====== Data supplied ======
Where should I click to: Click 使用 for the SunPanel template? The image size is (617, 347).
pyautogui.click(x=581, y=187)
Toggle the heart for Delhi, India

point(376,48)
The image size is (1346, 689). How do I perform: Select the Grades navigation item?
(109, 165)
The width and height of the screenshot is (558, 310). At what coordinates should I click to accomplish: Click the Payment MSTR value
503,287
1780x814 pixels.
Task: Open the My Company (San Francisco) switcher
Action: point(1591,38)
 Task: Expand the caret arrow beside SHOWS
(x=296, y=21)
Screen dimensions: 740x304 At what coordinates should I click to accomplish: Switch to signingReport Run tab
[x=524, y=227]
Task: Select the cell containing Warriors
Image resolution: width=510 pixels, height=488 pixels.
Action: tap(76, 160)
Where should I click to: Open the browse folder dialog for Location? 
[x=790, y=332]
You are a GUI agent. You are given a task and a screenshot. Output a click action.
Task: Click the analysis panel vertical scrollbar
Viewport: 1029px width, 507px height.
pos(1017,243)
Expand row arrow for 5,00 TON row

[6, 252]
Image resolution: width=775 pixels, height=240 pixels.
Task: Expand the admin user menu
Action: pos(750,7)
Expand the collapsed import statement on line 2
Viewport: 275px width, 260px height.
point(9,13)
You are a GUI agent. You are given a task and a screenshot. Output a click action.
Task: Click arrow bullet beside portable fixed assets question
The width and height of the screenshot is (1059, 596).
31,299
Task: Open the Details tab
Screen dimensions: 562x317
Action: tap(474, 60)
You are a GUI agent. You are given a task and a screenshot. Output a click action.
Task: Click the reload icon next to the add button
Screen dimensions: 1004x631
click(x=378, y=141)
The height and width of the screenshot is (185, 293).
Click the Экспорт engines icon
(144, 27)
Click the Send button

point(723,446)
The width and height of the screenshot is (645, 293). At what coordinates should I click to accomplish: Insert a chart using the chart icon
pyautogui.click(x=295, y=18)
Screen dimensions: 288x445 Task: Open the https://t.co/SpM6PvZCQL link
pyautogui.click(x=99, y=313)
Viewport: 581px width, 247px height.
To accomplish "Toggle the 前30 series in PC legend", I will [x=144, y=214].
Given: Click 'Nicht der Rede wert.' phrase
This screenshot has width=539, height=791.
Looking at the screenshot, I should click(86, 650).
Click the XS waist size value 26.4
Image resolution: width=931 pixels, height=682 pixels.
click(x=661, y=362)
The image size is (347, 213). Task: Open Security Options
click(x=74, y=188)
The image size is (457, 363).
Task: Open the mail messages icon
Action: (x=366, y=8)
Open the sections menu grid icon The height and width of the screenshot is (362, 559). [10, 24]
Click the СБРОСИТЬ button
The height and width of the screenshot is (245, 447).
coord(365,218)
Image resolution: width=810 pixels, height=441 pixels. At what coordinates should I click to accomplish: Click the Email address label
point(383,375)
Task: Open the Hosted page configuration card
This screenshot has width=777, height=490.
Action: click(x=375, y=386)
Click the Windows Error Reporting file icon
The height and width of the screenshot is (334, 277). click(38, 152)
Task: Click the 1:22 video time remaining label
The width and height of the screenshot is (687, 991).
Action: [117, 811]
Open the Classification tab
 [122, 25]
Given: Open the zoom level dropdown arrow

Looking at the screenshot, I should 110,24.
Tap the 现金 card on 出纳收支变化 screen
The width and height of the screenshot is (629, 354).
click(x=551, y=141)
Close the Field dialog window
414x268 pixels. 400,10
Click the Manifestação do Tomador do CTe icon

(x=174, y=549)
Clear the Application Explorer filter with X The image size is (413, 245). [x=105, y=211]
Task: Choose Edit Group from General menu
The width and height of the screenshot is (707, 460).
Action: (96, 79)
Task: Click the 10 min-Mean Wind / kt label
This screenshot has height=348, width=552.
======
About this task - Reproduce exactly the first line of the listing and every line after it, through the one containing "Task: Click the analysis". Nothing else belongs in the output.

Answer area -
Where should I click to: Click 使用 for the SunPanel template? The image size is (617, 347).
pyautogui.click(x=581, y=187)
Toggle the heart for Delhi, India

point(376,48)
The image size is (1346, 689). How do I perform: Select the Grades navigation item?
(109, 165)
The width and height of the screenshot is (558, 310). At what coordinates should I click to accomplish: Click the Payment MSTR value
503,287
1780x814 pixels.
Task: Open the My Company (San Francisco) switcher
Action: point(1591,38)
 Task: Expand the caret arrow beside SHOWS
(x=296, y=21)
Screen dimensions: 740x304 At what coordinates should I click to accomplish: Switch to signingReport Run tab
[x=524, y=227]
Task: Select the cell containing Warriors
Image resolution: width=510 pixels, height=488 pixels.
Action: tap(76, 160)
Where should I click to: Open the browse folder dialog for Location? 
[x=790, y=332]
You are a GUI agent. You are given a task and a screenshot. Output a click action.
Task: Click the analysis panel vertical scrollbar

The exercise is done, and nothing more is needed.